Scholarship encourages acceptance

A new scholarship through the International Education and Exchange Programs (IEEP) office has been created with preference for gay and lesbian students.

The Lawrence R. Hyer/Edward Pascoe Study Abroad Scholarship, named after its donors, will provide funds for students who intend to study abroad for a semester or a year on a UM program.

The donors requested that preference being given to self-identified gay and lesbian applicants. It is not clear from the application form if  preference is also given to others in the LGBT (lesbian, gay, bisexual and transgender) community.

The scholarship is offered for up to $2,500 to study abroad for a year or semester and requires an application and interview process.

“It’s a vote of confidence in students who receive the scholarship,” said Edward Pascoe, one of the donors.

Pascoe studied abroad himself for a year in Rome during his undergraduate study and said it was “one of the most impactful experiences” of his college years. This is the second study abroad scholarship named after Pascoe, the first being offered to residents of Miami-Dade, Broward and Monroe Counties.

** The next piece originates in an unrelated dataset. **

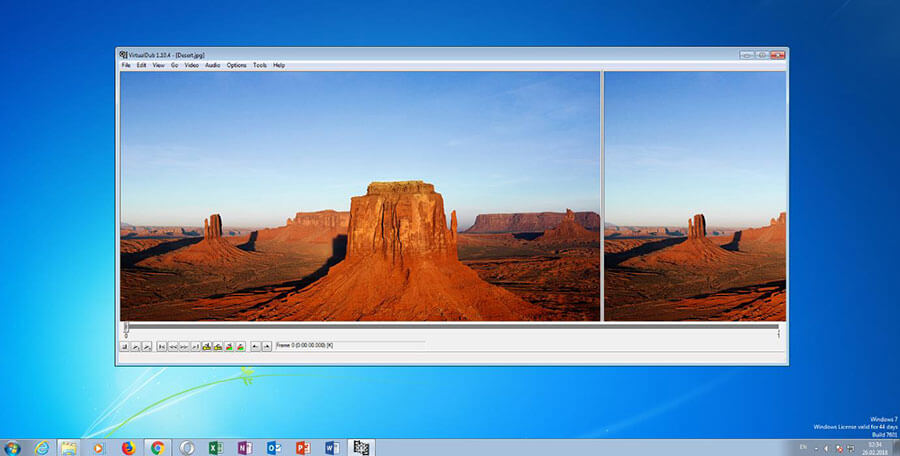
Task: Step backward one frame
Action: pos(173,346)
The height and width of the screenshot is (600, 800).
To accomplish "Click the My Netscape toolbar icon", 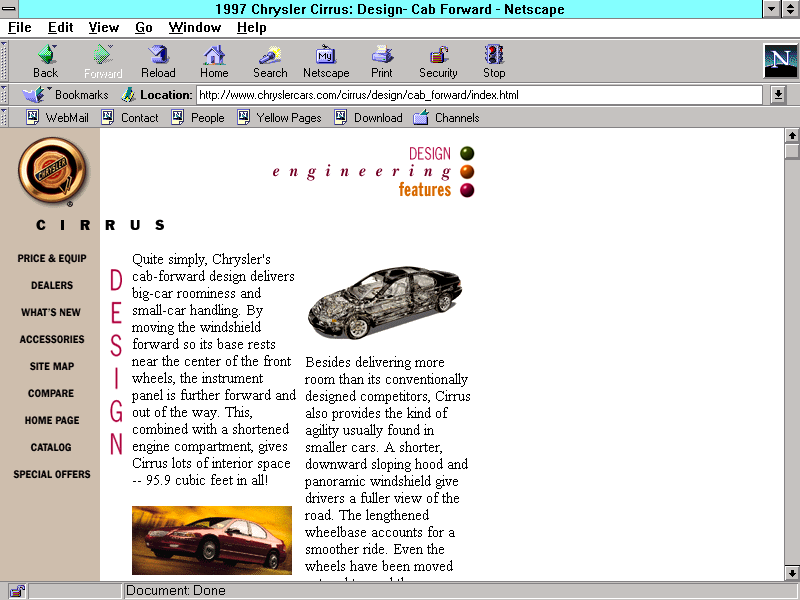I will click(326, 61).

“[Studying abroad] broadens people, makes them more liberal, tolerant and accepting, something of great importance today,” Pascoe said.

Lawrence Hyer, the other donor, did not study abroad himself,  but sees the value of doing so.

“Students can come back to Miami and be a better citizen,” Hyer said. “It is an opportunity that can have a real influence on the study abroad recipient.”

Student interest regarding the scholarship is building, though not everyone is pleased with the idea.

“Why should any student be offered preference for a scholarship based on any fact other than merit or financial need?” senior Heath Saunders asked.

Paige Giusfredi, president of SpectrUM, thinks the scholarship is a great idea.

“It helps to reaffirm that the university supports all minorities,” Giusfredi said. “This is especially important at a time where GLBT rights aren’t often guaranteed or even respected.”